To experiment with tidymodels, we will first use the same data explored in the random forest module, followed by a new example relating to forest community type classification. As in the random forest module, we will step through the process of creating a prediction to map the likelihood or probability of palustrine forested/palustrine scrub/shrub (PFO/PSS) wetland occurrence using a variety of terrain variables. The provided training.csv table contains 1,000 examples of PFO/PSS wetlands and 1,000 not PFO/PSS examples. The validation.csv file contains a separate, non-overlapping 2,000 examples equally split between PFO/PSS wetlands and not PFO/PSS wetlands. The link at the bottom of the page provides the example data and R Markdown file used to generate this module.
Here is a brief description of all the provided variables.

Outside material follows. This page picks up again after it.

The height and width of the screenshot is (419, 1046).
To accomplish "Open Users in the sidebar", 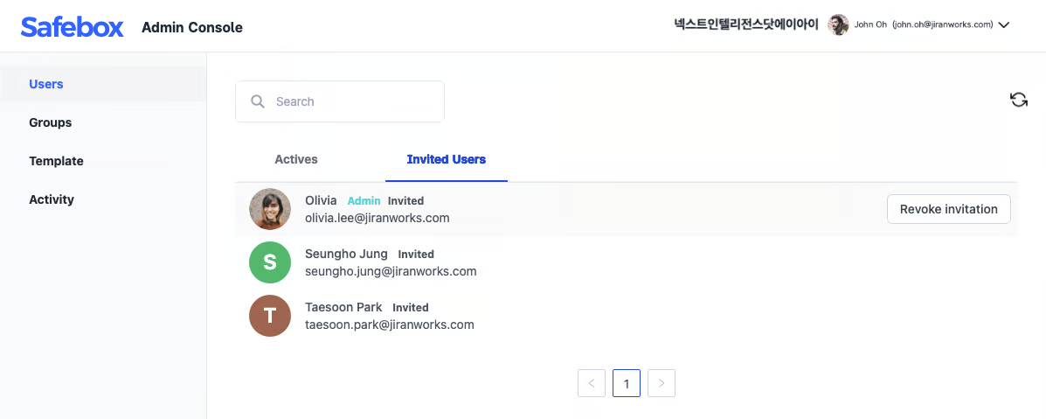I will [x=46, y=84].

- class: PFO/PSS (wet) or not (not)
- cost: Distance from water bodies weighted by slope
- crv_arc: Topographic curvature
- crv_plane: Plan curvature
- crv_pro: Profile curvature
- ctmi: Compound topographic moisture index (CTMI)
- diss_5: Terrain dissection (11 x 11 window)
- diss_10: Terrain dissection (21 x 21 window)
- diss_20: Terrain dissection (41 x 41 window)
- diss_25: Terrain dissection (51 x 51 window)
- diss_a: Terrain dissection average
- rough_5: Terrain roughness (11 x 11 window)
- rough_10: Terrain roughness (21 x 21 window)
- rough_20: Terrain roughness (41 x 41 window)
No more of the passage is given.